**REQUESTS**:
1. Who directed The Dreamers, according to the Louis Garrel text?
2. Please pick up the Louis Garrel text after its final sentence and continue it.

**PAGE EXCERPT**:
Louis Garrel (born 14 June 1983) is a French actor and filmmaker. He is best known for his starring role in The Dreamers, directed by Bernardo Bertolucci. He has regularly appeared in films by French director Christophe Honoré, including Ma Mère, Dans Paris, Love Songs, The Beautiful Person and Making Plans for Lena. He has also been in films directed by his father, Philippe Garrel, including Regular Lovers, Frontier of the Dawn, A Burning Hot Summer, and Jealousy.

Garrel has also performed in several feature films that were written and directed by him, including: Les Deux Amis, starring Golshifteh Farahani and Vincent Macaigne; and A Faithful Man, starring Laetitia Casta and Lily-Rose Depp.

**PROVIDED DATA**:
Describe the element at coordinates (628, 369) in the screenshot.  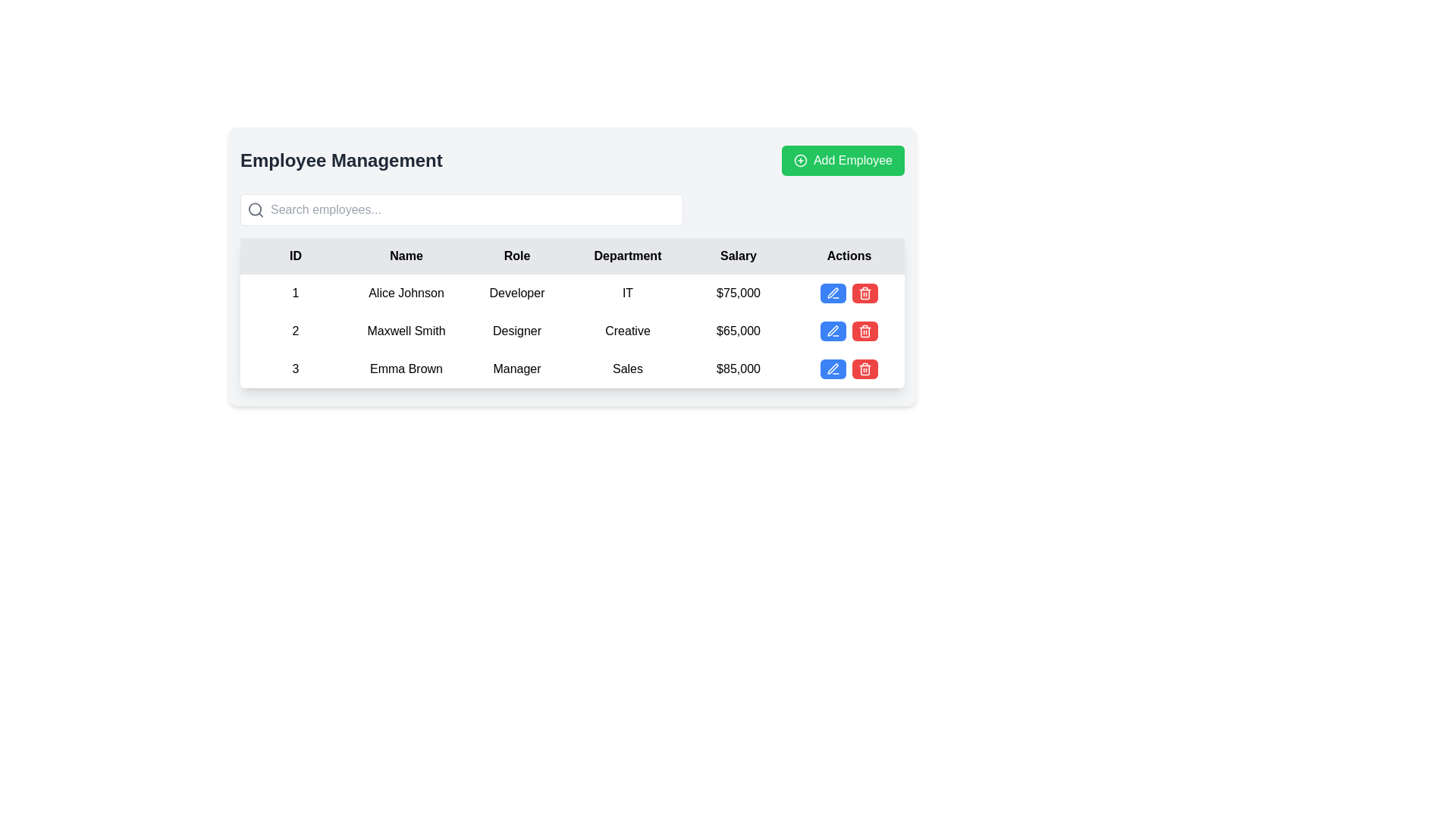
I see `the Text label indicating the department (Sales) of employee 'Emma Brown' located in the fourth column of the third row of the table, adjacent to 'Manager' and '$85,000'` at that location.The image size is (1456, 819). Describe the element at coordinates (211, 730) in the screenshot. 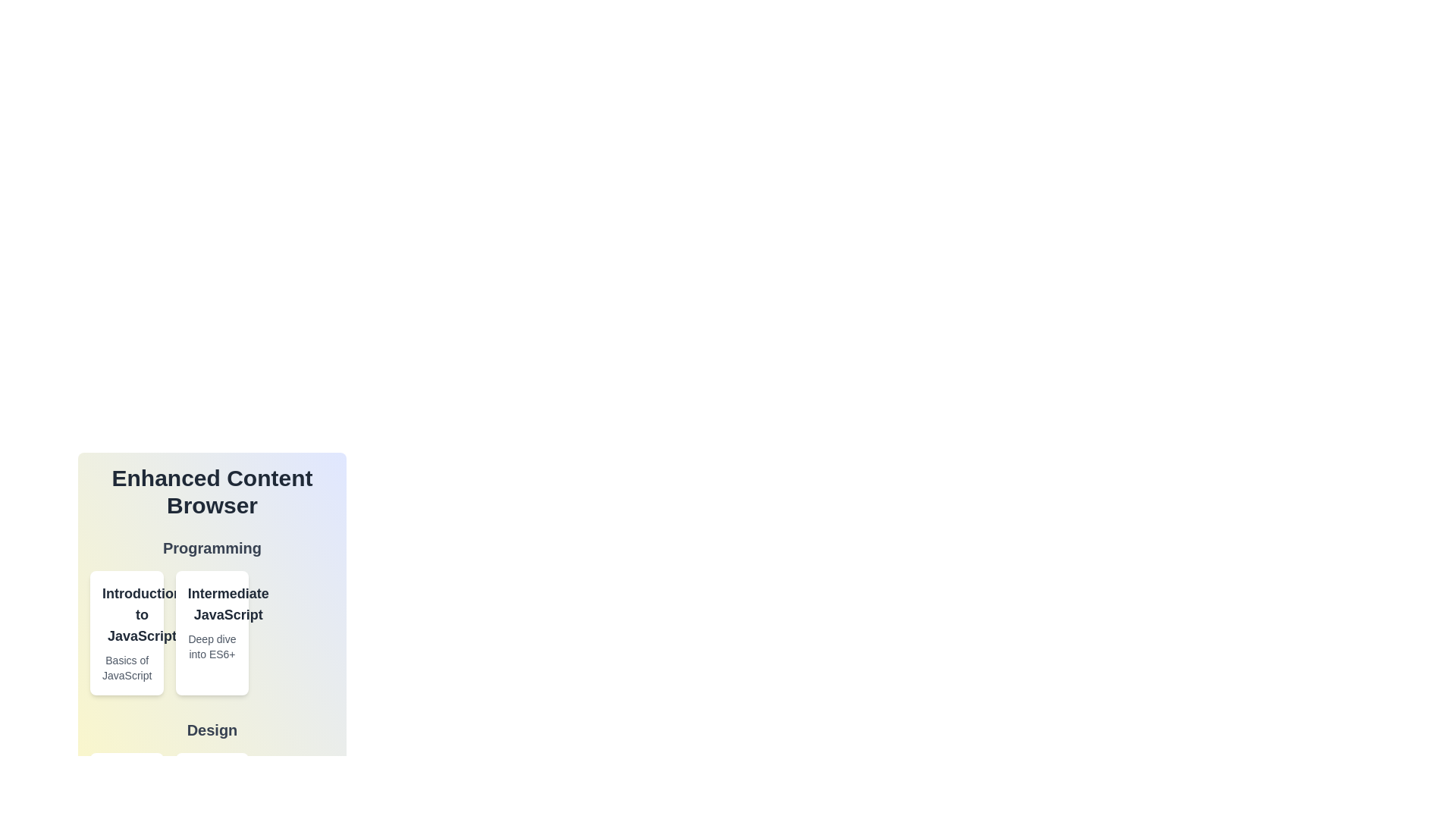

**SET OF ANSWERS**:
1. Bernardo Bertolucci.

2.
He usually plays similar characters such as men in the middle of love triangles or important historical figures such as Jacques de Bascher in Saint Laurent, Jean-Luc Godard in Le Redoutable, and Alfred Dreyfus in An Officer and a Spy. His performances have received many nominations at the César Awards.

He is also known for working with different female directors such as Valeria Bruni Tedeschi, Brigitte Sy, Maïwenn, and Nicole Garcia.

Early life 
Garrel was born in Paris, France, the son of director Philippe Garrel and actress Brigitte Sy, and the brother of actress Esther Garrel. His grandfather, Maurice Garrel, and his godfather, Jean-Pierre Léaud, are also notable French actors. His maternal grandfather was of Sephardic Jewish descent. He is a graduate of the Conservatoire de Paris.

Career 
Garrel was six when he first appeared onscreen in the film Les Baisers de secours. Twelve years later, he appeared in  Ceci est mon corps.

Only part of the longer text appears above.